The December Canada: Outlook for Principal Field Crops revised supply and demand tables based on Statistics Canada's final production estimates based on November producer surveys.
Total production of all principal field crops was revised lower by 778,000 metric tons (mt) overall to 69.606 million metric tons (mmt). This revision includes a 340,000 mt lower revision in production of grains and oilseeds, while the production of pulses and special crops was revised 438,000 mt lower. Exports of all special crops was revised by a modest 69,000 mt lower, while domestic use of all major crops was revised 858,000 mt lower. Carryout stocks were revised by a modest 225,000 mt higher, to 7.650 mmt, down 5.251 mmt or 40.7% from the 2020-21 crop year.
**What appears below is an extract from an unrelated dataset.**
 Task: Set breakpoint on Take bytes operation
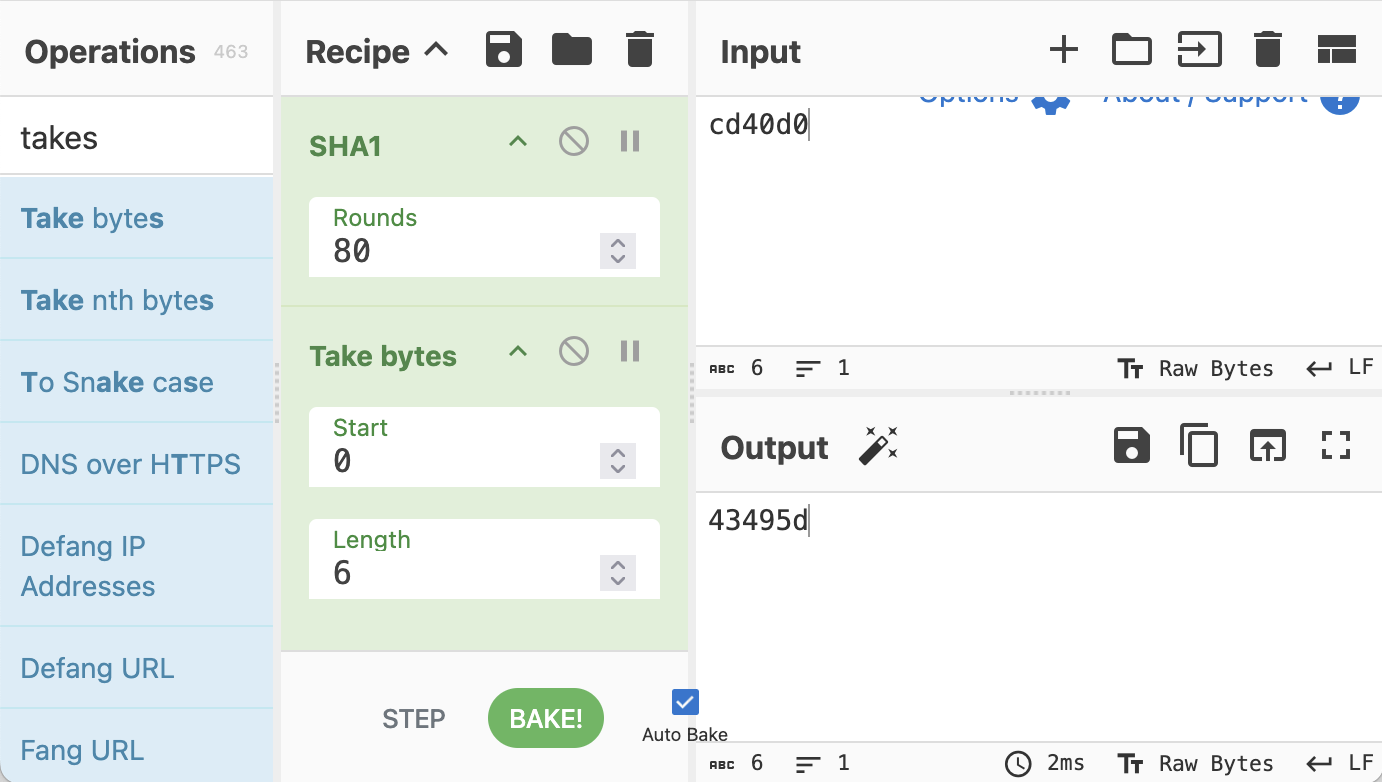tap(630, 351)
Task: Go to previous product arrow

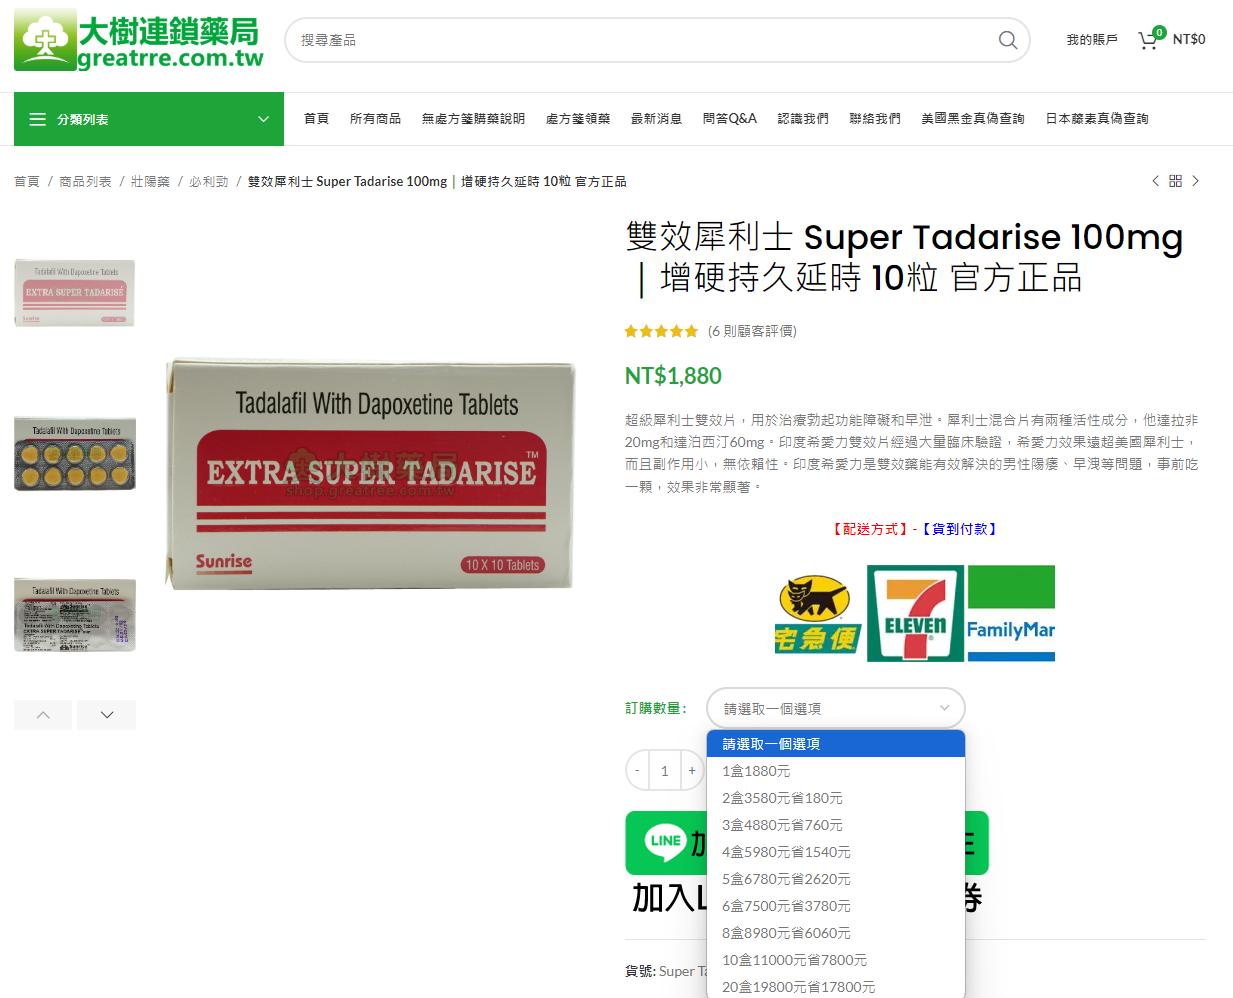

The attached chart shows the month-over-month revisions seen for the production estimate (blue bars) and the resulting revision in Canada's export potential for select crops (brown bars).
While no surprise, the data shows an increase in wheat production (excluding durum) of 828,000 mt based on Statistics Canada estimates, which consists of a 688,000 mt increase in spring wheat and a 140,000 mt increase in winter wheat production. This month's AAFC forecasts also include a 100,000 mt increase in forecast imports to 300,000 mt, while feed use of wheat was revised by 72,000 mt lower. This combination of forecasts allowed for an upward revision of 1 mmt to the export forecast of 14 mmt, with ending stocks left unchanged at 3 mmt, the lowest seen since 2007-08.
As of week 19, licensed exports totaled 4.519 mmt of wheat through licensed facilities (excluding durum), which is roughly 596,000 mt behind the steady pace needed to reach the revised forecast, although this does not include the export of flour and unlicensed exports.
The other major revision was seen for durum, where production was revised sharply lower (891,000 mt) in Statistics Canada's Dec. 3 release. As a result, exports were revised lower by 800,000 mt to 2.3 mmt, with a small downward revision seen in domestic use needed to keep ending stocks unchanged this month at 450,000 mt. As of week 19, cumulative exports of 1.123 mmt have reached 49% of this forecast and are close to 283,000 mt ahead of the steady pace needed to reach this forecast. Exports will need to slow drastically to reach this forecast; Algeria is currently in the market for durum, and it will be interesting to see who can supply this.
It should be noted that AAFC's revisions from November to December resulted in a 200,000 mt increase in all-wheat exports to 16.3 mmt, which is 1.3 mmt higher than the 15 mmt released by the USDA this month.
As seen for many crops, production for both barley and corn were revised lower, as seen with the blue bars on the attached chart, while forecast exports were left unchanged this month along with forecast ending stocks. This was made possible by a downward revision in domestic use for both barley and corn.
An interesting revision was seen for soybeans. Statistics Canada's November estimate resulted in a 386,000 mt increase in soybean production to 6.272 mmt, which is down only 1.4% from 2020, although the upward revision in exports was only 200,000 mt, with ending stocks also increased by 200,000 mt. As is also feared in the U.S., the window of opportunity is slowly closing with new-crop product in Brazil just around the corner. As of week 19, exports from licensed facilities are shown at 1.941 mmt, down 23.3% from the same period last crop year.
Production for canola was revised 187,000 mt lower this month, while exports were revised by a modest 100,000 mt lower to 5.4 mmt. As of week 19, cumulative exports of 2.613 mmt are 640,000 mt ahead of the steady pace needed to reach the revised forecast, suggesting that the pace of exports will be forced to taper soon if current estimates are correct.